Quick tech question: do you use deterministic functions, like code execution, calculation, aggregation, SQL, etc, or is the output completely determined by the LLM consensus and confidence score?
I'm asking because for number sensitive tasks, raw LLM output even with consensus, usually does not match the reliability of using deterministic tools. How do you solve this?
Sup AI
@nowaffl The synthesizer (consensus model) can use code execution or web search to verify the results of each individual model. I agree with you that deterministic tools are better, but the issue is that if it were possible to check the accuracy of each AI with deterministic tools easily, we would not have hallucinations anymore!

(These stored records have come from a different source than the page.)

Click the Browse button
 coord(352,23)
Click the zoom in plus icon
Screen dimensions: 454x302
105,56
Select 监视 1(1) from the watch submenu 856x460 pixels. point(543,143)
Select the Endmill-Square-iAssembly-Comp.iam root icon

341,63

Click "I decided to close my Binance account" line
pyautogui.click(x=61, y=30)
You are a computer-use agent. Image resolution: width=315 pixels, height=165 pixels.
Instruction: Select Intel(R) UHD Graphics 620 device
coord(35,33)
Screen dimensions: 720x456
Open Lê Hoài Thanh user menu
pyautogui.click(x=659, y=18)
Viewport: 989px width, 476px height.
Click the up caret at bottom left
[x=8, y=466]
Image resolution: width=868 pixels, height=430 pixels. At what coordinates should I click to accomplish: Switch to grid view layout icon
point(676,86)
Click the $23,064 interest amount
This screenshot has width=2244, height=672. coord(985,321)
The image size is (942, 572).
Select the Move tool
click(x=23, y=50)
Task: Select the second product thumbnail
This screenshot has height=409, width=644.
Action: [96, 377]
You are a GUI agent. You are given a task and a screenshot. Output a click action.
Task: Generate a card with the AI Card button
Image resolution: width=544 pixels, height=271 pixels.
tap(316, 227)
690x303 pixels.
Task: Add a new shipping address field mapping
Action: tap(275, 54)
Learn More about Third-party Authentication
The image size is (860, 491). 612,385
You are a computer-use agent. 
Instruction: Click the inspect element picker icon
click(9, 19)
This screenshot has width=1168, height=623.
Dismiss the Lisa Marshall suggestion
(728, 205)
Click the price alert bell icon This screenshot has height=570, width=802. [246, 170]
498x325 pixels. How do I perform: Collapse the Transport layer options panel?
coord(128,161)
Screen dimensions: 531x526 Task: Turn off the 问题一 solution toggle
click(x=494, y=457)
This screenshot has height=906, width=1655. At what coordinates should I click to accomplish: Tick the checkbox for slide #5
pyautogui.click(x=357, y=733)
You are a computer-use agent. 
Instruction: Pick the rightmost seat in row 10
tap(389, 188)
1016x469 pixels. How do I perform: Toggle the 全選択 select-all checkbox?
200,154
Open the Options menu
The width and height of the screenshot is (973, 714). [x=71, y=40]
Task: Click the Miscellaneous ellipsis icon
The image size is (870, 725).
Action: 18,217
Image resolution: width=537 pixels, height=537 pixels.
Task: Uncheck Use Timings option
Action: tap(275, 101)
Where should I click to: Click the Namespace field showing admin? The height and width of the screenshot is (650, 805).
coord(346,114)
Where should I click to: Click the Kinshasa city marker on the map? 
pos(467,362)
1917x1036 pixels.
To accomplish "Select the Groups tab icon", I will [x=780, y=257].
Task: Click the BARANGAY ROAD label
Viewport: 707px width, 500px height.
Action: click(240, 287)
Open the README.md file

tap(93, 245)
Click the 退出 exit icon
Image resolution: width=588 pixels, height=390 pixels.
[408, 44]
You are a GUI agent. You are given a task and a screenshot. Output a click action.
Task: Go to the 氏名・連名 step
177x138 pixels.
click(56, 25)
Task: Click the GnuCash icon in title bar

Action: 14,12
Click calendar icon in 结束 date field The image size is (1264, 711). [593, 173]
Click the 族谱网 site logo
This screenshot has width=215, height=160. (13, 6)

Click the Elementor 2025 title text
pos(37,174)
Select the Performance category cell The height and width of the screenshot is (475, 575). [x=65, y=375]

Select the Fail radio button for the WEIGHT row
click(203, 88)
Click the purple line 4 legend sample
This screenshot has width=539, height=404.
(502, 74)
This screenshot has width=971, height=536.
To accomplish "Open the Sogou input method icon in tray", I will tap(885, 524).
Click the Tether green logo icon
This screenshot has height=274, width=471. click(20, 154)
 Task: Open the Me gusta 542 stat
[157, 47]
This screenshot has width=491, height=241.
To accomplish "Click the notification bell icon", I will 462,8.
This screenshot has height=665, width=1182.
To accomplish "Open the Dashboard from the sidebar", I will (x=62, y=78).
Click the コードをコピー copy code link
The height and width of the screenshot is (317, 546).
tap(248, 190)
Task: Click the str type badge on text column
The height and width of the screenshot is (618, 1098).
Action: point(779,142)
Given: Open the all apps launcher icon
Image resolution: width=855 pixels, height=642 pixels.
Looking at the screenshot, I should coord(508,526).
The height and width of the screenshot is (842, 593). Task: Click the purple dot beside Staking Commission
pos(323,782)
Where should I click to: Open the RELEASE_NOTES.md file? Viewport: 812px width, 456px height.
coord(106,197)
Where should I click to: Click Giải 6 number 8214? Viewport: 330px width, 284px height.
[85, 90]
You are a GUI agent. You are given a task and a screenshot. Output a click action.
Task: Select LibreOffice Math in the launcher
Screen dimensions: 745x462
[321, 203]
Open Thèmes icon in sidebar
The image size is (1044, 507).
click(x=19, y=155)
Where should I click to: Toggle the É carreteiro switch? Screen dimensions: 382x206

We have found (and based on research) that the logprob scoring of the models is very highly correlated to the hallucinations, and it works astonishingly well to weed them out.
The entropy-based confidence scoring is very interesting part here — but how does it handle cases where multiple models are confidently wrong in the same direction? If 8 out of 10 models hallucinate the same plausible-sounding fact (low entropy, high consensus), does the system amplify that error rather than catch it?
Sup AI
@sounak_bhattacharya Good question. It is possible that most or all models are confidently wrong in the same way. And this will likely, though not always, mean that Sup will also be confidently wrong. However, this is rare. The reason an ensemble mechanism is so powerful is that mistakes and hallucinations don't correlate well among different models. So, Sup can hallucinate, but it is far less likely than hallucinations from individual models.
The Token Expenditure might be really high here! How have you optimized Sup AI for that?
Sup AI
@nayan_surya98 Yes! I'm glad you asked. The key is the fact that multiple models that are individually cheaper (and less capable) when ran in an ensemble will outperform a more expensive & intelligent model running on its own. That combined with our compaction algorithm which is highly optimized for prompt caching, results in around a 1.25x increase in cost/speed at the high end. A lot of work has been put into driving that down!